> _What to work on_:
1) Answer these questions from the text on employee stock options:
(a) What was the stated policy objective for the preferred tax treatment introduced in 1984?
(b) Under paragraph 110(1)(d.1), how long must a CCPC employee hold the underlying shares to access the 50% deduction?
(c) In what year did Professor Sandler publish his paper?
2) Carry on the text about the taxation of employee stock options, starting after its final sentence.

Accordingly, Mr. Apple’s net taxable income inclusion on July 1, 2022 will be $10,990 – (50% x $10,990) + $2,000 = $7,495.
Note that in both above scenarios, the fact that the strike price is less than the FMV at the date of grant is irrelevant. For non-CCPC scenarios, “in the money” stock options always result in the employee losing the 50% deduction under paragraph 110(1)(d). For CCPC scenarios, employees can access the 50% deduction either through paragraph 110(1)(d) – options that are not issued “in the money”, or through paragraph 110(1)(d.1) – holding the underlying shares for at least 2 years.
D. Should Employee Stock Options Be Subject to Preferential Tax Treatment?
Given the history of the taxation of employee stock options, one can obviously question the policy rationale for preferred taxation treatment. The stated policy objectives in 1977 was to assist small business in attracting talent when salaries paid at larger firms was higher, and thus assist in protecting smaller business’s working capital. In 1984, the stated policy objective for the new preferred tax treatment was to encourage more widespread use of employee stock option plans to promote greater employee participation and increased productivity. And in 2000, the policy objective for the new deferral was to assist corporations in attracting and retaining high-calibre workers, and make the tax treatment of employee stock options more competitive with the United States. Very generally, in the United States, employee stock option benefits – with very limited exceptions – are treated as employment income inclusions with no preferred taxation treatment.
In his 2001 paper, Professor Sandler concludes his paper with the following statement:
In the absence of preferential tax treatment, employee stock options would still be included in compensation packages, provided there were sound business reasons for their use. The reasons given for their preferential tax treatment are not persuasive, and no evidence has been put forward that the use of stock options in the absence of tax incentives is suboptimal.
Professor Sandler’s conclusion is not surprising given the title of his paper. There are certainly opposite points of view that suggest that the use of employee stock options – especially in start-up or smaller companies – can be a very useful tool to help incentivize employees and preserve cash / working capital for the company.

> _Given data_:
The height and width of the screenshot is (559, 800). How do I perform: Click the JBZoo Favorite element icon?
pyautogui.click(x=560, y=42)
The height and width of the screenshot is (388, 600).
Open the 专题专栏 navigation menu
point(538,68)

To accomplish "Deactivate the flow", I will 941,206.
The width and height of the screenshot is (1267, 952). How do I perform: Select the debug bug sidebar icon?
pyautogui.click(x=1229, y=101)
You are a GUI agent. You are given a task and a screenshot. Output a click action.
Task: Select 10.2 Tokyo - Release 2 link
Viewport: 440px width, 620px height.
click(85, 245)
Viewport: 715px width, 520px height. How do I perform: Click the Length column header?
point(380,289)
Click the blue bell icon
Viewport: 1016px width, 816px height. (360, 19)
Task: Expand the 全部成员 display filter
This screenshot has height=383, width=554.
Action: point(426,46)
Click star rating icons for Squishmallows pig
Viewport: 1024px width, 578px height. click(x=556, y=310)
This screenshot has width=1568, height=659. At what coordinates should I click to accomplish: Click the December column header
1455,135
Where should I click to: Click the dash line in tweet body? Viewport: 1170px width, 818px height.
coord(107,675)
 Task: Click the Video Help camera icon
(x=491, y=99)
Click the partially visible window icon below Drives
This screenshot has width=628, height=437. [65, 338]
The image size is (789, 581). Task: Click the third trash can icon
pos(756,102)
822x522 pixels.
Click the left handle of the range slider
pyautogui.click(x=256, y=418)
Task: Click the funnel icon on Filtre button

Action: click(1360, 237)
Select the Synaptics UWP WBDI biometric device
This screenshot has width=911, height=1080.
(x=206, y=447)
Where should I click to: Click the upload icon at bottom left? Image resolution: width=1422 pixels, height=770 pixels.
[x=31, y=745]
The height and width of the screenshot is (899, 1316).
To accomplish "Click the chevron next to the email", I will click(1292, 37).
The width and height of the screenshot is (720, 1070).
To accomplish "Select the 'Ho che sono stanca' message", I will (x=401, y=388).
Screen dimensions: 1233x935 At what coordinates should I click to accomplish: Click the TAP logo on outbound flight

> _Per-task answers_:
1)
(a) To encourage more widespread use of employee stock option plans, promoting greater employee participation and increased productivity.
(b) At least 2 years.
(c) 2001.

2)
When introducing the new 2019 budget proposals and repeated upon the release of the draft legislation on June 17, 2019, the Department of Finance stated the following:
Employee stock options, which provide employees with the right to acquire shares of their employer at a designated price, are an alternative compensation method used by businesses to attract and engage employees, and encourage growth. Many smaller, growing companies, such as start-ups, do not have significant profits and may have challenges with cash flow, limiting their ability to provide adequate salaries to hire talented employees. Employee stock options can help these companies attract and retain talented employees by allowing them to provide a form of compensation that is linked to the future success of the company….
A review of employee stock option deduction claims reveals that the tax benefits of the employee stock option deduction disproportionately accrue to a very small number of high-income individuals – resulting in a tax treatment that unfairly benefits the wealthiest Canadians.
In 2017, 2,330 individuals, each with total annual incomes of over $1 million, claimed over $1.3 billion in employee stock option deductions. In total, these 2,330 individuals, representing 6 per cent of stock option claimants, accounted for almost two-thirds of the entire cost of the deduction to taxpayers.
The public policy rationale for preferential tax treatment of employee stock options is to support younger and growing Canadian businesses. The Government does not believe that employee stock options should be used as a tax-preferred method of compensation for executives of large, mature companies.
It is for this reason that Budget 2019 announced the Government’s intention to limit the use of the current employee stock option tax regime, and to move toward aligning it more closely with that of the United States for employees of large, long-established, mature firms.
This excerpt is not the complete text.